**Textauszug**

Da die EU und ihre Mitgliedstaaten Vertragsparteien des internationalen Übereinkommens von Bern über die Erhaltung der europäischen wild lebenden Pflanzen und Tiere und ihrer natürlichen Lebensräume sind, konnte ohne eine Änderung des Schutzstatus im Übereinkommen der Status auf EU-Ebene nicht geändert werden. Die Änderung tritt drei Monate nach der heutigen Abstimmung in Kraft. Bis dahin könnte theoretisch noch ein Drittel der Unterzeichnerstaaten ein Veto einlegen - was aber unwahrscheinlich ist, nachdem für die heutige Entscheidung eine Zweidrittelmehrheit nötig war.
Laut Landwirtschaftsministerium stimmten 38 der insgesamt 50 Berner Vertragsstaaten für den Vorschlag. Im Anschluss ist die EU-Kommission aufgefordert, die Anhänge der FFH-Richtlinie zu ändern. Ein herabgesenkter Schutzstatus gäbe den EU-Staaten mehr Flexibilität, die Jagd auf Wölfe zuzulassen, ohne aber den Schutz ganz aufzuheben - der Zustand der Wolfspopulation dürfe nicht in Gefahr geraten, heißt es in einer Presseinformation des Europarates.
Die EU-Kommission hatte im Dezember 2023 vorgeschlagen, den Schutzstatus des Wolfes von "streng geschützt" auf "geschützt" abzusenken. Die Rückkehr des Wolfs in EU-Regionen, in denen er seit langem nicht mehr anzutreffen war, habe ebenso wie die Zunahme seiner Populationen in neuen Gebieten zu Schwierigkeiten und Konflikten geführt, begründet die Kommission ihre Entscheidung. Nach der Zustimmung der EU-Staaten im September brachte die EU einen Abänderungsantrag für die Berner Konvention ein. EU-Kommissionspräsidentin Ursula von der Leyen zeigte sich heute erfreut: "Wir brauchen einen ausgewogenen Ansatz zwischen dem Schutz der Wildtiere und dem Schutz unserer Lebensgrundlagen."
"Heute haben wir einen wichtigen Meilenstein für eine leichtere Regulierung des Großraubtieres Wolf geebnet. Fakt ist, der Wolf ist in Europa nicht mehr vom Aussterben bedroht und vermehrt sich mittlerweile pro Jahr um bis zu 30 Prozent. Das Problem mit dem Wolf geht weit über Risse von Tieren hinaus, denn der Wolf verliert zunehmend die Scheu vor dem Menschen. Wir dürfen als politisch Verantwortliche nicht zulassen, dass es zu Wolfs-Angriffen kommt. Genau deshalb kämpfe ich seit Jahren für eine Senkung des Schutzstatus" , begrüßte Landwirtschaftsminister Norbert Totschnig (ÖVP) die Entscheidung in einer Aussendung.

**Material**
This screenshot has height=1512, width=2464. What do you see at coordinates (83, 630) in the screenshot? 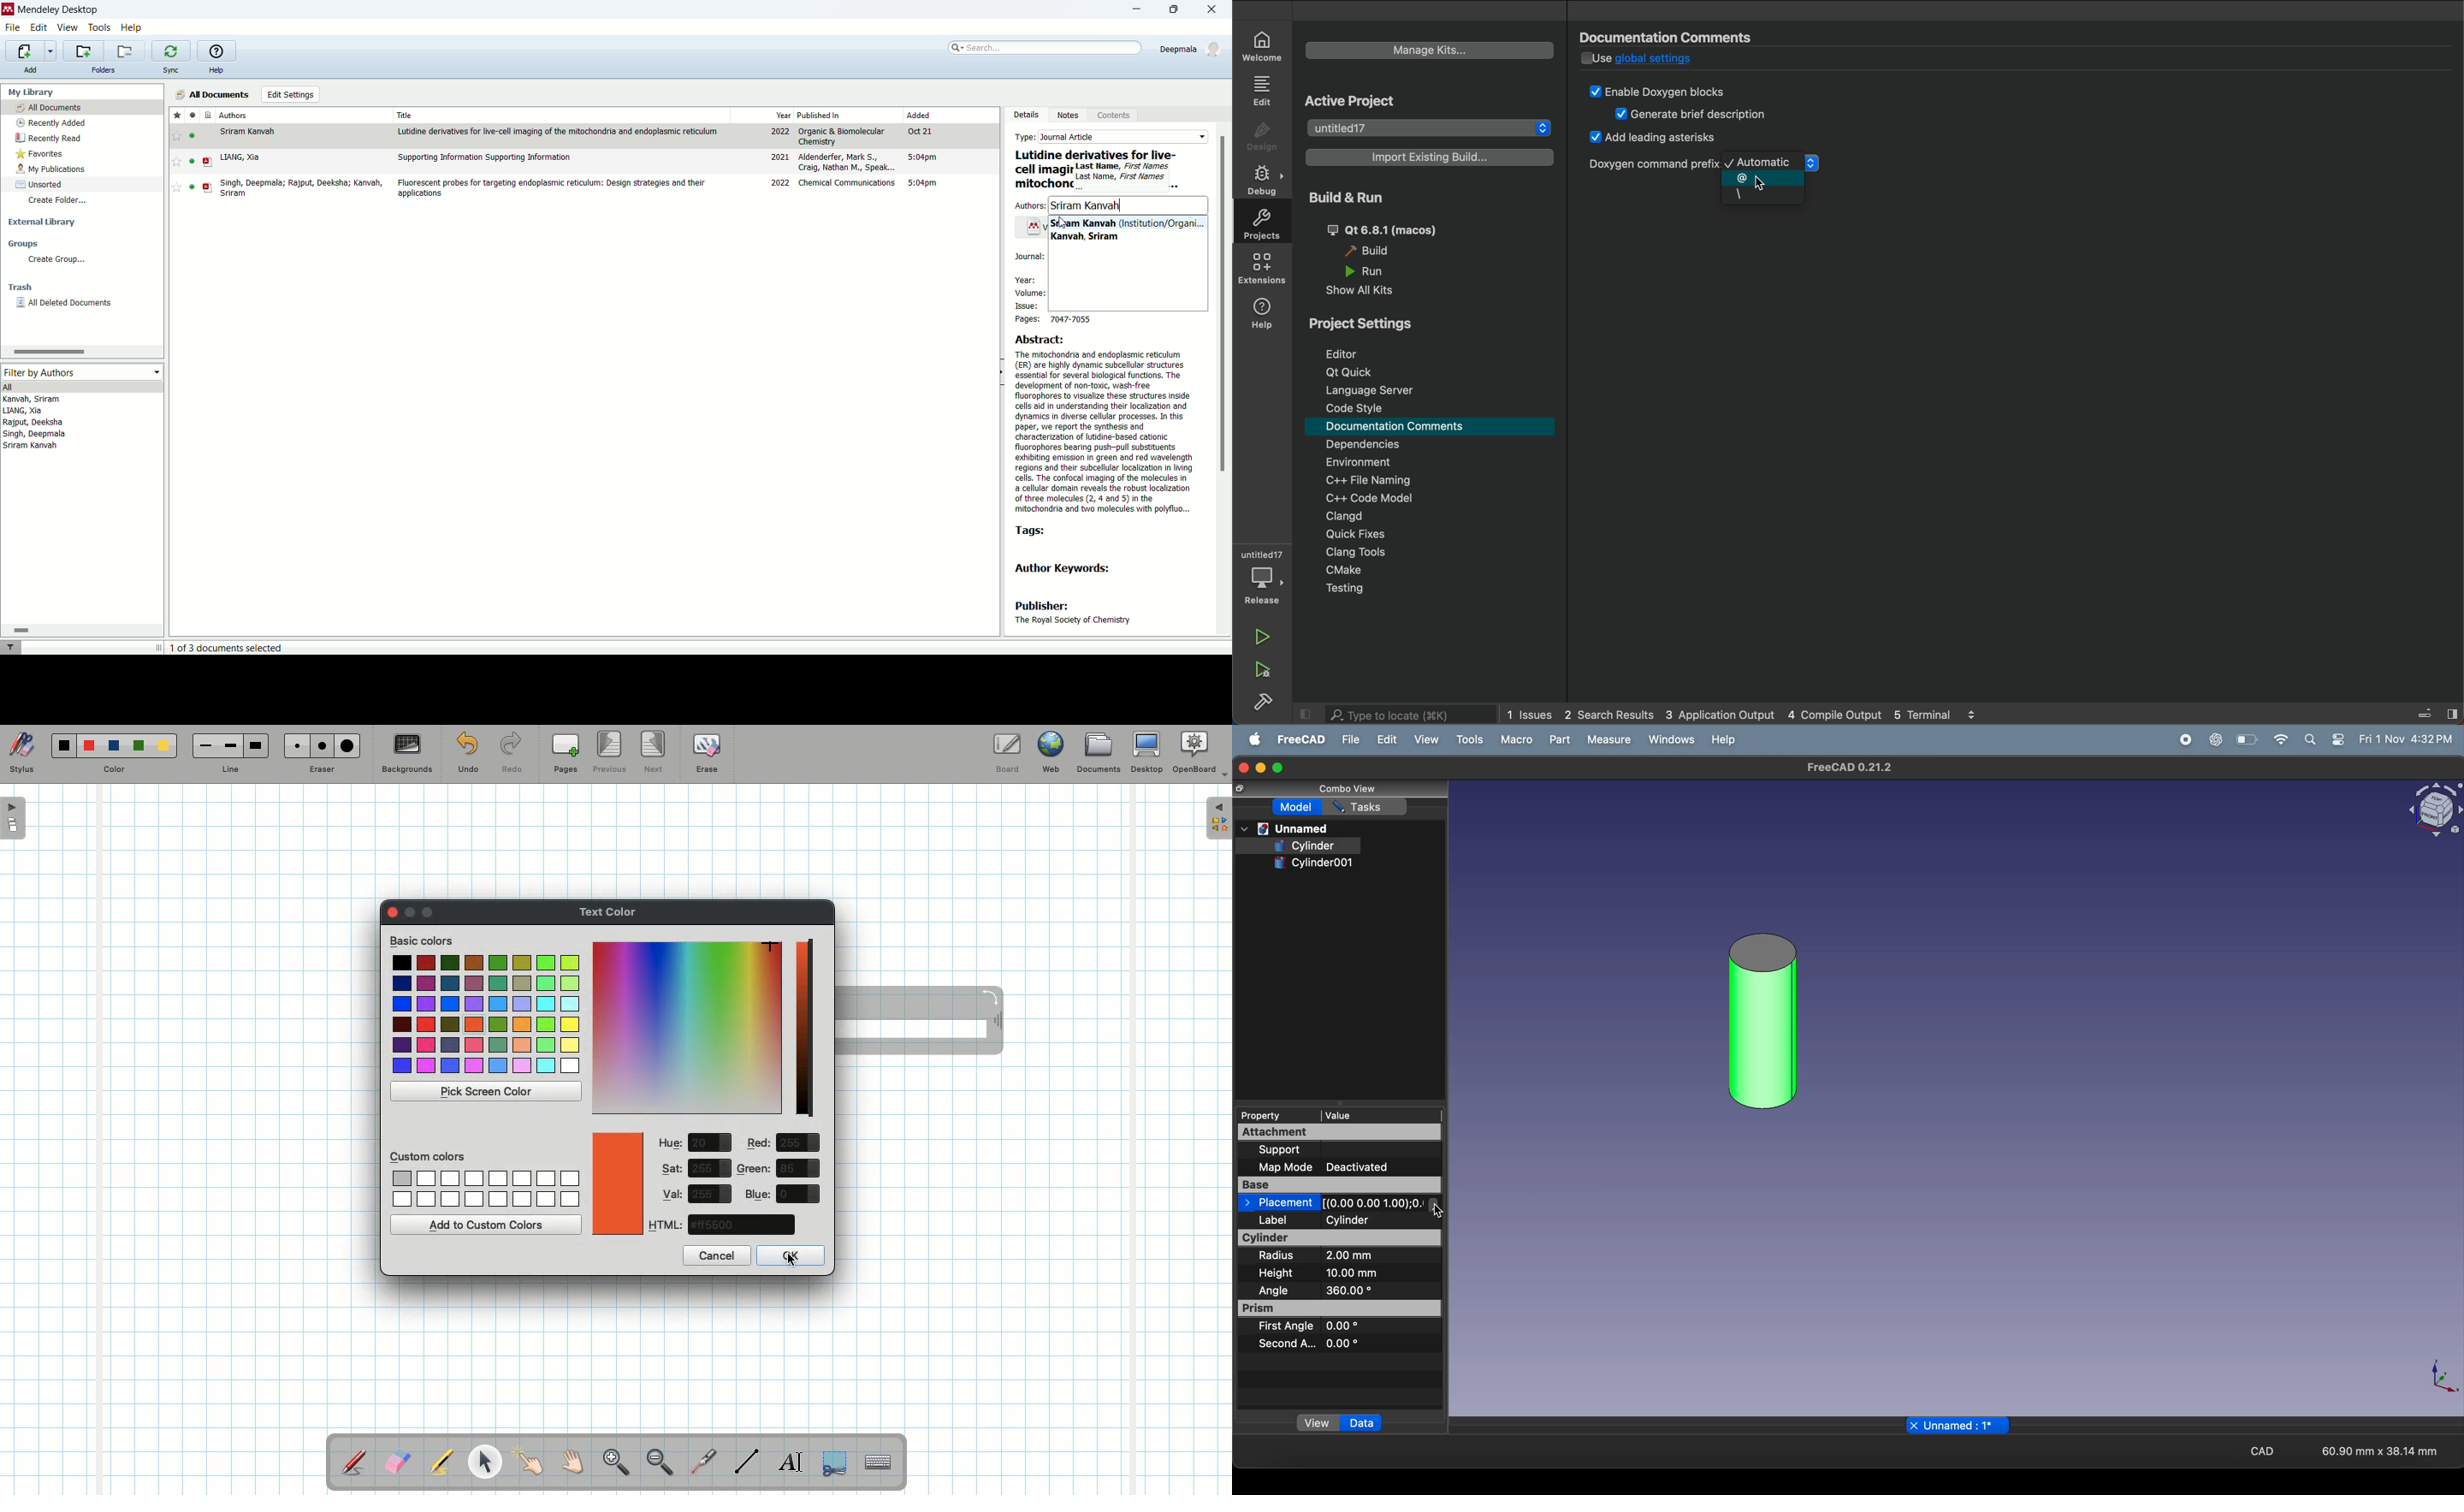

**Aufgabe 1**
Wie viele der Berner Vertragsstaaten stimmten laut dem Textauszug zum Schutzstatus des Wolfs für den Vorschlag?
**Aufgabe 2**
Schreibe den Textauszug zum Schutzstatus des Wolfs im Anschluss an seinen letzten Satz weiter.
Das Material spielt hierbei keine Rolle.

**Lösung 1**
38 der insgesamt 50 Vertragsstaaten.

**Lösung 2**
Der Tiroler Landeshauptmann Anton Mattle (ÖVP) sah sich durch die Annahme der auch seitens Tirol geforderten Änderung bestätigt. "Der Wolf ist nicht mehr vom Aussterben bedroht", betonte Mattle auf APA-Anfrage, die Senkung des Schutzstatus sei "logische Konsequenz" daraus. Wenn die EU-Kommission nun noch die FFH-Richtlinie ändere, sei die Senkung endgültig "schwarz auf weiß" festgehalten. Mit der aktuellen Regelung des Jagdgesetzes und der Entnahmemöglichkeit von Wölfen habe man in Tirol zuletzt "das bestehende europäische Recht ausgereizt". Dies werde nun "weiter abgesichert". Bis dahin sei es jedoch "ein langer und harter Weg gewesen", blickte Mattle zurück. Man wolle jedoch weiter "hartnäckig bleiben". Es müsse möglich sein, Wölfe "unbürokratisch und rasch" zu entnehmen.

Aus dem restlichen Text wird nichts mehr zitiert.